DENVER (CBS4) – Pat Bowlen has left an indelible mark on the Broncos, certainly. But his presence and success in the NFL transformed the Denver community, too.
The litany of triumphs is long: two Super Bowl victories, six AFC championships, long-time dominance of the AFC West, the construction of a new stadium and, less tangible but still resonant, an organization run with professionalism and class.
Here’s a look at the many highlights, which far outweigh the small setbacks, for Bowlen, who has stepped aside as the team’s CEO because of his battle with Alzheimer’s.
He bought the Broncos when he was 40.
“It took me about five seconds to make up my mind and about 10 minutes to arrive at a deal,” Bowlen said about purchasing the team in 1984.
Bowlen’s father made a fortune in oil in Alberta, Canada, and Pat Bowlen was a successful real estate developer in Edmonton.
But after he bought the Broncos, he moved to Denver full-time for a high-profile job.
“The thing that I’m least looking forward to in Denver or at least being in the National Football League is the publicity that surrounds it,” he said at the time.
And there was a lot, including some missteps and difficulties during his leadership: four Super Bowl blowout losses, Mike Shanahan’s firing and Josh McDaniels’ hiring. The firing of Shanahan, who coach the Broncos to their two championships, was perhaps the most stinging.
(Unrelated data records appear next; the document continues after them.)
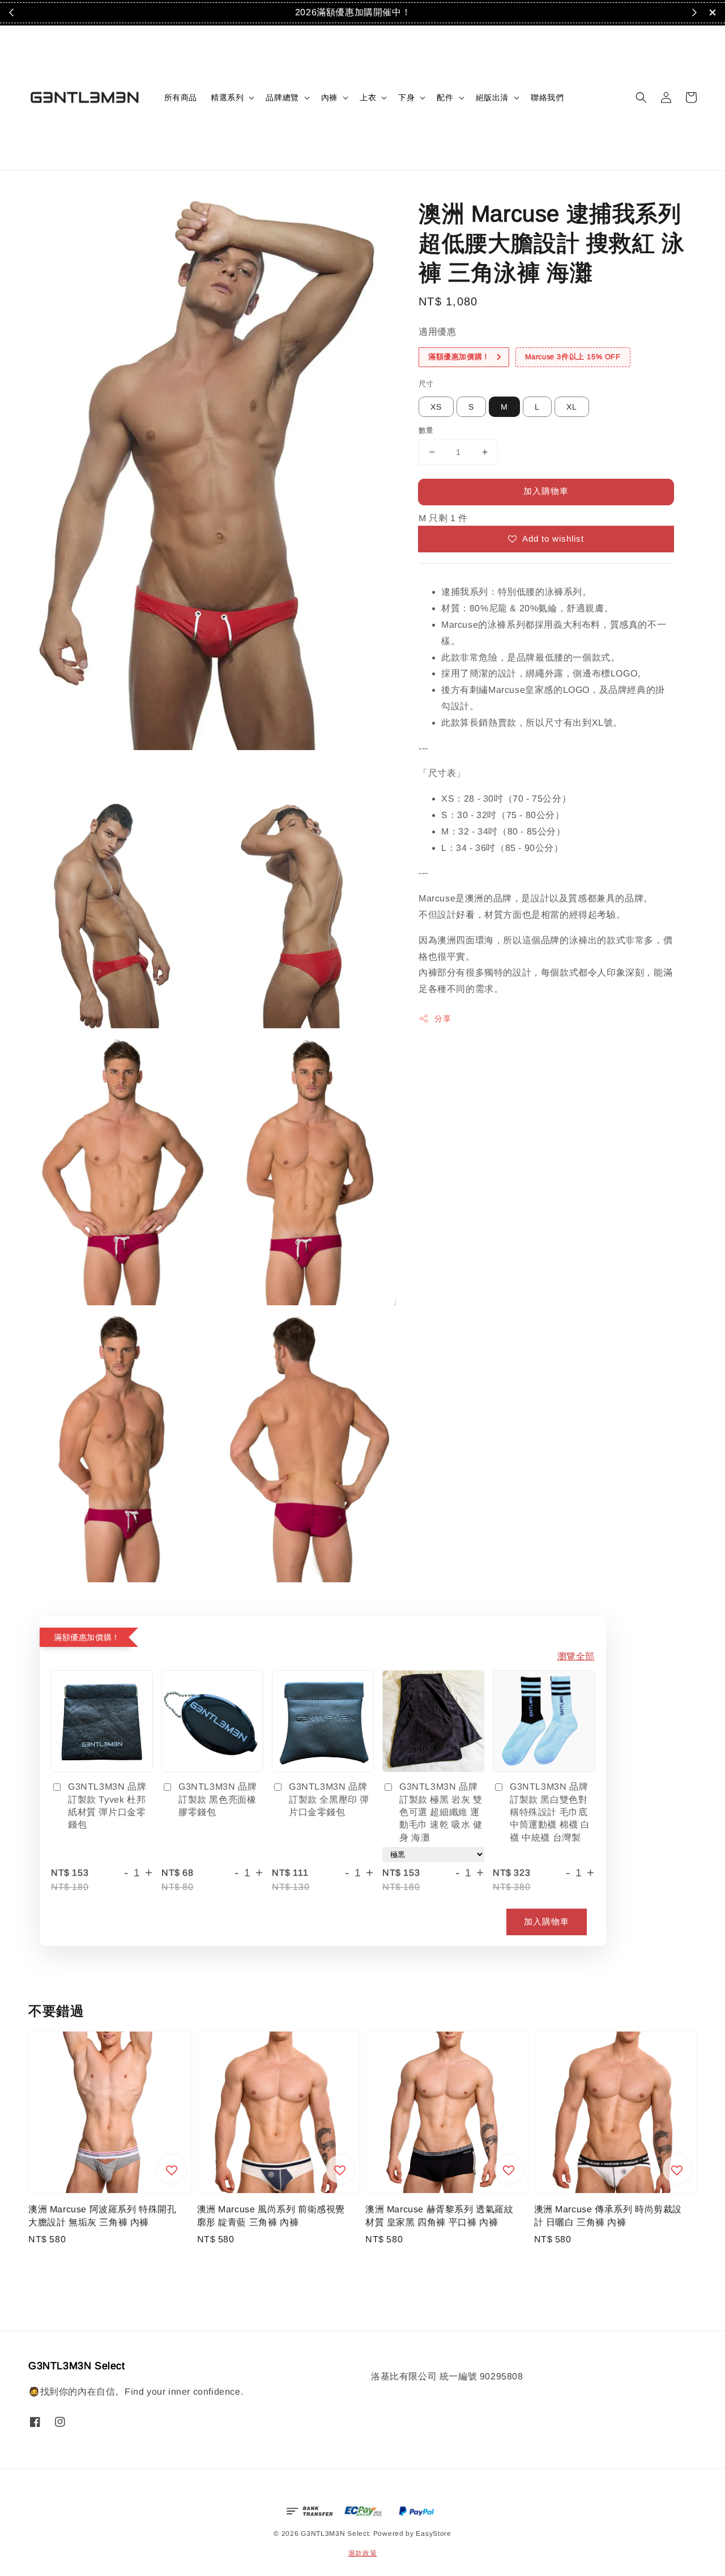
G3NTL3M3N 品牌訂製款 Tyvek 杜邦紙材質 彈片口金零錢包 (107, 1805)
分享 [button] (442, 1018)
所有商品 (180, 97)
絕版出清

“This is not because of one loss or because of one season. This is because I think it’s time to make a change,” Bowlen said when he announced Shanahan would no longer coach the team.
But, on par, the Broncos under Bowlen found success more often than most franchises.
From a business perspective, his most crowning accomplishment was undeniably convincing voters in 1998 to approve a penny-per-$10 retail tax hike to build Invesco Field at Mile High, since renamed Sports Authority Field at Mile High.
After the Broncos stumbled in tapping McDaniels to replace Shanahan, the team rebounded to make the playoffs the last three seasons. Hiring John Elway to manage football decisions helped.
“I can’t think of a better job and a better guy to do that job than John Elway,” Bowlen said.
When a new legend arrived in quarterback Peyton Manning, Bowlen’s public comments had become less frequent.
“This is a great day for me personally and for our organization. Our city and our fans, so I’m going to bring Peyton up here and let him have a shot at it,” he said.
QBs aside, Bowlen has always lauded the Broncos’ fans for the team’s success.
“I said that this wasn’t possible without the fans,” he said. “And I can’t tell you how much I appreciate you.”